▶ _Task to complete_
Reproduce, word for word, the lines of the data from the one containing "coordinates (88, 348)." through the last line, including both of those lines.

═══

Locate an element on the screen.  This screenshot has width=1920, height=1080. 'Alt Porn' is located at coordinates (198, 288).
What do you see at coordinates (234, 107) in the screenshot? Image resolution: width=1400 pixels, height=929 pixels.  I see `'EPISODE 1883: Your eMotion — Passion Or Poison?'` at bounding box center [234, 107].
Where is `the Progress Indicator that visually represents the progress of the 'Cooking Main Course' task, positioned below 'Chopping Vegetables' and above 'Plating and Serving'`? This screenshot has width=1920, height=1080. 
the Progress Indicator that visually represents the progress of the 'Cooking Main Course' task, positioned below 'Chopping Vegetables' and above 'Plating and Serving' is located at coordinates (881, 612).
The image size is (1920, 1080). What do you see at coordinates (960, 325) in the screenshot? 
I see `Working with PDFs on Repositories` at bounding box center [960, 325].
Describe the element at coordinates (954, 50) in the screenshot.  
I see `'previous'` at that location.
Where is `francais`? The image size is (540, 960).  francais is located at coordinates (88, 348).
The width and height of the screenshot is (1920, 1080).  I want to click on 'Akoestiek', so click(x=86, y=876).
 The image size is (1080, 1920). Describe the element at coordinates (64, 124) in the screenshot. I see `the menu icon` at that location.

═══

▶ _Task response_
Where is `francais`? The image size is (540, 960).  francais is located at coordinates (88, 348).
The width and height of the screenshot is (1920, 1080).  I want to click on 'Akoestiek', so click(x=86, y=876).
 The image size is (1080, 1920). Describe the element at coordinates (64, 124) in the screenshot. I see `the menu icon` at that location.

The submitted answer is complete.